Work to be completed.
Set down each record exactly. Omit the pictures.

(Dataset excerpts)
--- START ---

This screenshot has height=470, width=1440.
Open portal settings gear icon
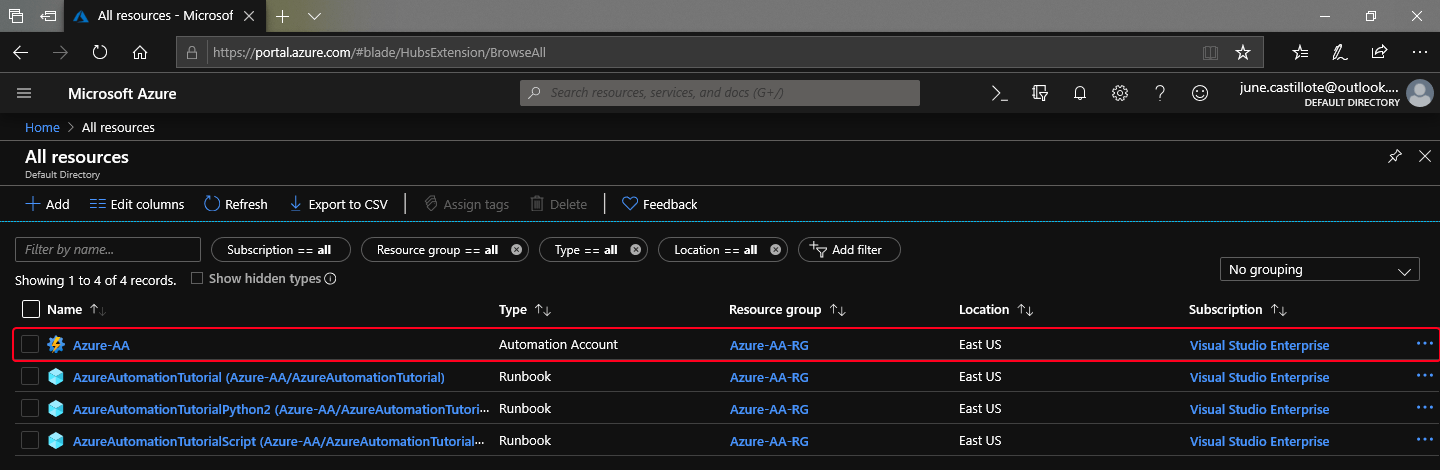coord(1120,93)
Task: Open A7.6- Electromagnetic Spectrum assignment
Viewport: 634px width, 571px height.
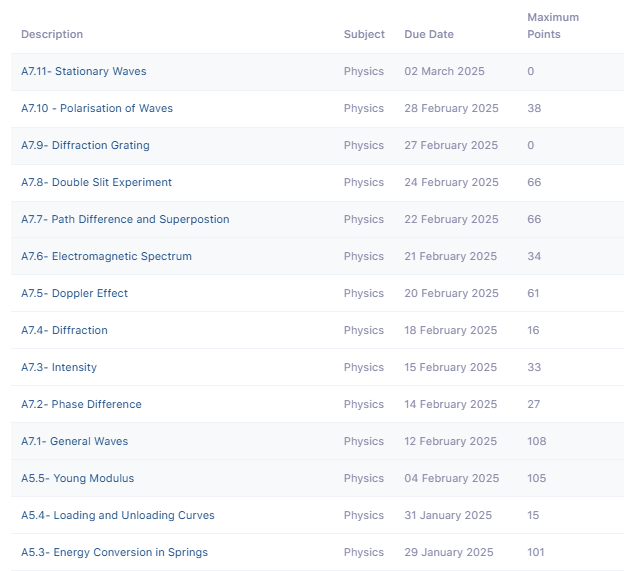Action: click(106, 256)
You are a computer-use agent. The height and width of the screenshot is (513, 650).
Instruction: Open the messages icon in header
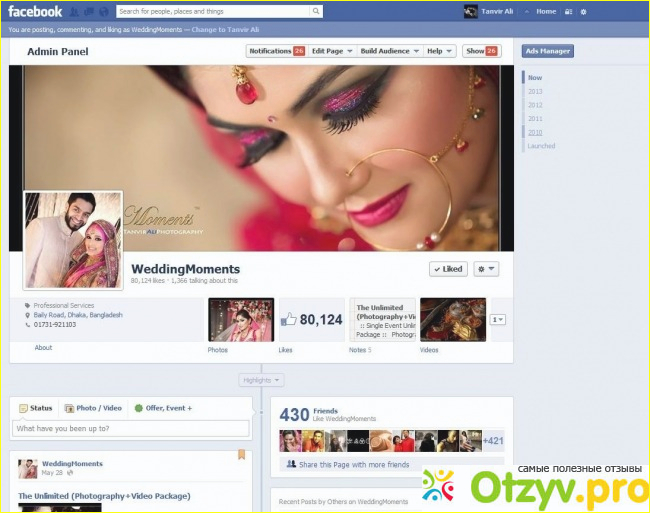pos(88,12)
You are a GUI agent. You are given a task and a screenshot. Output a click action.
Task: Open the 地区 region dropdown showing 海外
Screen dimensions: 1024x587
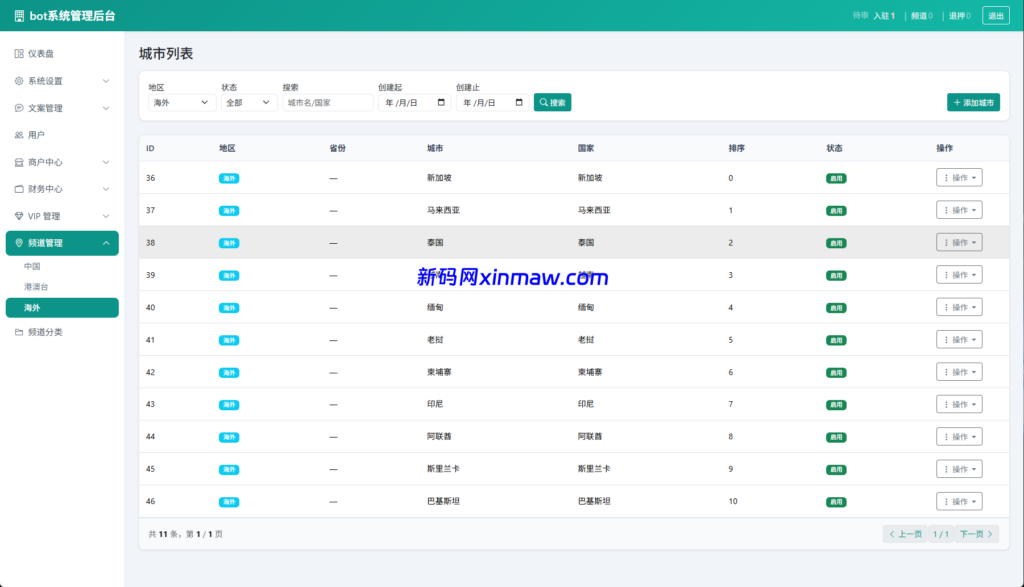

--- END ---

Answer below.
This screenshot has height=470, width=1440.
Open portal settings gear icon
coord(1120,93)
Task: Open A7.6- Electromagnetic Spectrum assignment
Viewport: 634px width, 571px height.
Action: click(106, 256)
You are a computer-use agent. The height and width of the screenshot is (513, 650).
Instruction: Open the messages icon in header
pos(88,12)
You are a GUI agent. You are given a task and a screenshot. Output a click action.
Task: Open the 地区 region dropdown showing 海外
Screen dimensions: 1024x587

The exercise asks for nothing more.